Stored items from a collection
┏━━

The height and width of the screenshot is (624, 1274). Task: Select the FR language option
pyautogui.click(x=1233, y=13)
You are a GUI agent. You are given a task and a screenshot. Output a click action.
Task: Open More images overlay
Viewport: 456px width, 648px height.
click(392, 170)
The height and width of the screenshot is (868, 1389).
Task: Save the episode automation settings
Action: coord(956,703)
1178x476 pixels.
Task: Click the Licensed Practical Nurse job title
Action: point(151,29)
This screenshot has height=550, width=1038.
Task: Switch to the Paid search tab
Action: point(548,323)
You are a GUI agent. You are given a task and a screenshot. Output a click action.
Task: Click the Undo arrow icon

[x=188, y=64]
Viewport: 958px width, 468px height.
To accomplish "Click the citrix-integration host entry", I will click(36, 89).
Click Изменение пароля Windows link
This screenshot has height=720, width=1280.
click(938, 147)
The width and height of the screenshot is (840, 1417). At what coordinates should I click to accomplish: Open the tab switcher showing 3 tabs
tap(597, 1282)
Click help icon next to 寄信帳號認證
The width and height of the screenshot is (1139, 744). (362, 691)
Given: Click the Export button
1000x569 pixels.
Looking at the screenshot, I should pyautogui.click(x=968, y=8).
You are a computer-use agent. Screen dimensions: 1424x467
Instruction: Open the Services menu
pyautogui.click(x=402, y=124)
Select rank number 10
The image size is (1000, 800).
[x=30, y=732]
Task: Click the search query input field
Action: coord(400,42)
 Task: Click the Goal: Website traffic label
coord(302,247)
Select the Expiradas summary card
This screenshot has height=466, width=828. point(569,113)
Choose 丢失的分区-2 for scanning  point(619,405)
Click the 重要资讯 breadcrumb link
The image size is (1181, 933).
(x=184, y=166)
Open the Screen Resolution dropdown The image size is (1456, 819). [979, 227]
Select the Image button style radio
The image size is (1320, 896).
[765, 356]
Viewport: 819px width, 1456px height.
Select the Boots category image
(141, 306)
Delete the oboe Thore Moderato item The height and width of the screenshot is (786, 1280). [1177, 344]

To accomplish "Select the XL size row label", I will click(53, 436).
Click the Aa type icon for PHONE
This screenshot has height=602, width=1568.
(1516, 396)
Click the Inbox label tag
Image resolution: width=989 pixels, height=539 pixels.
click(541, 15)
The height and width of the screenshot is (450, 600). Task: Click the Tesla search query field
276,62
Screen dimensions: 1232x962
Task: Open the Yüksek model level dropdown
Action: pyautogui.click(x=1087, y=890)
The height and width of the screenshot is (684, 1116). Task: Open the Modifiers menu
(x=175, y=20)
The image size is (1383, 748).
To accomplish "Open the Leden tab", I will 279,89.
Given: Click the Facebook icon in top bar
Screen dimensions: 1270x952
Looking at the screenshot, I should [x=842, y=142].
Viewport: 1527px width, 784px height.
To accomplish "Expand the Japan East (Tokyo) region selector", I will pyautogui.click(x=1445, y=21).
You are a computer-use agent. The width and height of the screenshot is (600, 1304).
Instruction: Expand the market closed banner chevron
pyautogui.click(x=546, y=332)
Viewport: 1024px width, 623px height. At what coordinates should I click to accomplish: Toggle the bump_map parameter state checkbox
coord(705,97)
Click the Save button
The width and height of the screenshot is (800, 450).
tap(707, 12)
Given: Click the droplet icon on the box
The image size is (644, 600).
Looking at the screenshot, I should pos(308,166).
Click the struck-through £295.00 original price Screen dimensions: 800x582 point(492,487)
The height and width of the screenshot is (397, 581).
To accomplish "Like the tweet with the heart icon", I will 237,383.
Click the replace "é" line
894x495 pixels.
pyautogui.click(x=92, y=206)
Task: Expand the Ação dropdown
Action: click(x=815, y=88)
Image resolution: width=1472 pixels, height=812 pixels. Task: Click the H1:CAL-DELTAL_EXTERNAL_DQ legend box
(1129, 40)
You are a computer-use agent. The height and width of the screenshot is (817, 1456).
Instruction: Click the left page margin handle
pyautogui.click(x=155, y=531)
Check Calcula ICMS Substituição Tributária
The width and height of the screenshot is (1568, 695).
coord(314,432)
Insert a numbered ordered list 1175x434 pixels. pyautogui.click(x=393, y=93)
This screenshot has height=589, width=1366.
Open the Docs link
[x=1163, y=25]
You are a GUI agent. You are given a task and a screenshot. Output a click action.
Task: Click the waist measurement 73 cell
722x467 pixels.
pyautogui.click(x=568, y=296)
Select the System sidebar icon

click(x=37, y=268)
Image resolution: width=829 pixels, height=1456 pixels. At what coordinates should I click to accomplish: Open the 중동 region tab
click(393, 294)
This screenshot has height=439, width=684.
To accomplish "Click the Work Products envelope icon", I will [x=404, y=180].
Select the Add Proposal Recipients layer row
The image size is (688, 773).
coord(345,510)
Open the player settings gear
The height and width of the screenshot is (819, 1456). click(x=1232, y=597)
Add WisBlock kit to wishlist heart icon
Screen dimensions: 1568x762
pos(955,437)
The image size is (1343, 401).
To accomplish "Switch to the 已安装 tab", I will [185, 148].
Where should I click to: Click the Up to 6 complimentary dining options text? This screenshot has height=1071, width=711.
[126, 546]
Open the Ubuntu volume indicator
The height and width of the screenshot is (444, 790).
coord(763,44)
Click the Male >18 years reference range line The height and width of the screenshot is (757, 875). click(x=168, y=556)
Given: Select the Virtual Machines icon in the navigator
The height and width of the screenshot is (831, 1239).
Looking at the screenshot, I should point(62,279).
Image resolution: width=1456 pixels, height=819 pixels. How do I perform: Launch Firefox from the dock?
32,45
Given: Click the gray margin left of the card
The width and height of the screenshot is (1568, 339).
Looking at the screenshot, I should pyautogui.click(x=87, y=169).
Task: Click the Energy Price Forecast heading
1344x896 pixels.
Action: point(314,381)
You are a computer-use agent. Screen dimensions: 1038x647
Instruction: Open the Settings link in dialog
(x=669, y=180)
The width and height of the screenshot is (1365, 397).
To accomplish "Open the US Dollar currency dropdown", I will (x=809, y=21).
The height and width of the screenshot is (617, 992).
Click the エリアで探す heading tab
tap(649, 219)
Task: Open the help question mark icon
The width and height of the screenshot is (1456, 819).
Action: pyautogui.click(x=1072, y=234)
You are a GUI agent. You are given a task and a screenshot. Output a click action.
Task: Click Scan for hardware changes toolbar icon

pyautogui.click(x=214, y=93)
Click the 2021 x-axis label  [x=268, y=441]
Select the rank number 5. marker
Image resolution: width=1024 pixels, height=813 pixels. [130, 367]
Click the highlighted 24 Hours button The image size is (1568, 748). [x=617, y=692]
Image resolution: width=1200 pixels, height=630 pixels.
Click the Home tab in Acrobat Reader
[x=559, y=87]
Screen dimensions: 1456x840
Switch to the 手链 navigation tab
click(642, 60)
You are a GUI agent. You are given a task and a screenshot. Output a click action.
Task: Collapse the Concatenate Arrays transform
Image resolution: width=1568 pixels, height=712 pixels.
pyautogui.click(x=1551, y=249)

┗━━

# [Written exercise]
Please write out all of the records above again, swapping every "GUI agent" for "interface agent" and keeping everything else the same.

# [Written solution]
The height and width of the screenshot is (624, 1274). Task: Select the FR language option
pyautogui.click(x=1233, y=13)
You are a interface agent. You are given a task and a screenshot. Output a click action.
Task: Open More images overlay
Viewport: 456px width, 648px height.
click(392, 170)
The height and width of the screenshot is (868, 1389).
Task: Save the episode automation settings
Action: coord(956,703)
1178x476 pixels.
Task: Click the Licensed Practical Nurse job title
Action: point(151,29)
This screenshot has height=550, width=1038.
Task: Switch to the Paid search tab
Action: point(548,323)
You are a interface agent. You are given a task and a screenshot. Output a click action.
Task: Click the Undo arrow icon

[x=188, y=64]
Viewport: 958px width, 468px height.
To accomplish "Click the citrix-integration host entry", I will click(36, 89).
Click Изменение пароля Windows link
This screenshot has height=720, width=1280.
click(938, 147)
The width and height of the screenshot is (840, 1417). At what coordinates should I click to accomplish: Open the tab switcher showing 3 tabs
tap(597, 1282)
Click help icon next to 寄信帳號認證
The width and height of the screenshot is (1139, 744). (362, 691)
Given: Click the Export button
1000x569 pixels.
Looking at the screenshot, I should pyautogui.click(x=968, y=8).
You are a computer-use agent. Screen dimensions: 1424x467
Instruction: Open the Services menu
pyautogui.click(x=402, y=124)
Select rank number 10
The image size is (1000, 800).
[x=30, y=732]
Task: Click the search query input field
Action: coord(400,42)
 Task: Click the Goal: Website traffic label
coord(302,247)
Select the Expiradas summary card
This screenshot has height=466, width=828. point(569,113)
Choose 丢失的分区-2 for scanning  point(619,405)
Click the 重要资讯 breadcrumb link
The image size is (1181, 933).
(x=184, y=166)
Open the Screen Resolution dropdown The image size is (1456, 819). [979, 227]
Select the Image button style radio
The image size is (1320, 896).
[765, 356]
Viewport: 819px width, 1456px height.
Select the Boots category image
(141, 306)
Delete the oboe Thore Moderato item The height and width of the screenshot is (786, 1280). [1177, 344]

To accomplish "Select the XL size row label", I will click(53, 436).
Click the Aa type icon for PHONE
This screenshot has height=602, width=1568.
(1516, 396)
Click the Inbox label tag
Image resolution: width=989 pixels, height=539 pixels.
click(541, 15)
The height and width of the screenshot is (450, 600). Task: Click the Tesla search query field
276,62
Screen dimensions: 1232x962
Task: Open the Yüksek model level dropdown
Action: pyautogui.click(x=1087, y=890)
The height and width of the screenshot is (684, 1116). Task: Open the Modifiers menu
(x=175, y=20)
The image size is (1383, 748).
To accomplish "Open the Leden tab", I will 279,89.
Given: Click the Facebook icon in top bar
Screen dimensions: 1270x952
Looking at the screenshot, I should [x=842, y=142].
Viewport: 1527px width, 784px height.
To accomplish "Expand the Japan East (Tokyo) region selector", I will pyautogui.click(x=1445, y=21).
You are a computer-use agent. The width and height of the screenshot is (600, 1304).
Instruction: Expand the market closed banner chevron
pyautogui.click(x=546, y=332)
Viewport: 1024px width, 623px height. At what coordinates should I click to accomplish: Toggle the bump_map parameter state checkbox
coord(705,97)
Click the Save button
The width and height of the screenshot is (800, 450).
tap(707, 12)
Given: Click the droplet icon on the box
The image size is (644, 600).
Looking at the screenshot, I should pos(308,166).
Click the struck-through £295.00 original price Screen dimensions: 800x582 point(492,487)
The height and width of the screenshot is (397, 581).
To accomplish "Like the tweet with the heart icon", I will 237,383.
Click the replace "é" line
894x495 pixels.
pyautogui.click(x=92, y=206)
Task: Expand the Ação dropdown
Action: click(x=815, y=88)
Image resolution: width=1472 pixels, height=812 pixels. Task: Click the H1:CAL-DELTAL_EXTERNAL_DQ legend box
(1129, 40)
You are a computer-use agent. The height and width of the screenshot is (817, 1456).
Instruction: Click the left page margin handle
pyautogui.click(x=155, y=531)
Check Calcula ICMS Substituição Tributária
The width and height of the screenshot is (1568, 695).
coord(314,432)
Insert a numbered ordered list 1175x434 pixels. pyautogui.click(x=393, y=93)
This screenshot has height=589, width=1366.
Open the Docs link
[x=1163, y=25]
You are a interface agent. You are given a task and a screenshot. Output a click action.
Task: Click the waist measurement 73 cell
722x467 pixels.
pyautogui.click(x=568, y=296)
Select the System sidebar icon

click(x=37, y=268)
Image resolution: width=829 pixels, height=1456 pixels. At what coordinates should I click to accomplish: Open the 중동 region tab
click(393, 294)
This screenshot has height=439, width=684.
To accomplish "Click the Work Products envelope icon", I will [x=404, y=180].
Select the Add Proposal Recipients layer row
The image size is (688, 773).
coord(345,510)
Open the player settings gear
The height and width of the screenshot is (819, 1456). click(x=1232, y=597)
Add WisBlock kit to wishlist heart icon
Screen dimensions: 1568x762
pos(955,437)
The image size is (1343, 401).
To accomplish "Switch to the 已安装 tab", I will [185, 148].
Where should I click to: Click the Up to 6 complimentary dining options text? This screenshot has height=1071, width=711.
[126, 546]
Open the Ubuntu volume indicator
The height and width of the screenshot is (444, 790).
coord(763,44)
Click the Male >18 years reference range line The height and width of the screenshot is (757, 875). click(x=168, y=556)
Given: Select the Virtual Machines icon in the navigator
The height and width of the screenshot is (831, 1239).
Looking at the screenshot, I should point(62,279).
Image resolution: width=1456 pixels, height=819 pixels. How do I perform: Launch Firefox from the dock?
32,45
Given: Click the gray margin left of the card
The width and height of the screenshot is (1568, 339).
Looking at the screenshot, I should pyautogui.click(x=87, y=169).
Task: Click the Energy Price Forecast heading
1344x896 pixels.
Action: point(314,381)
You are a computer-use agent. Screen dimensions: 1038x647
Instruction: Open the Settings link in dialog
(x=669, y=180)
The width and height of the screenshot is (1365, 397).
To accomplish "Open the US Dollar currency dropdown", I will (x=809, y=21).
The height and width of the screenshot is (617, 992).
Click the エリアで探す heading tab
tap(649, 219)
Task: Open the help question mark icon
The width and height of the screenshot is (1456, 819).
Action: pyautogui.click(x=1072, y=234)
You are a interface agent. You are given a task and a screenshot. Output a click action.
Task: Click Scan for hardware changes toolbar icon

pyautogui.click(x=214, y=93)
Click the 2021 x-axis label  [x=268, y=441]
Select the rank number 5. marker
Image resolution: width=1024 pixels, height=813 pixels. [130, 367]
Click the highlighted 24 Hours button The image size is (1568, 748). [x=617, y=692]
Image resolution: width=1200 pixels, height=630 pixels.
Click the Home tab in Acrobat Reader
[x=559, y=87]
Screen dimensions: 1456x840
Switch to the 手链 navigation tab
click(642, 60)
You are a interface agent. You are given a task and a screenshot. Output a click action.
Task: Collapse the Concatenate Arrays transform
Image resolution: width=1568 pixels, height=712 pixels.
pyautogui.click(x=1551, y=249)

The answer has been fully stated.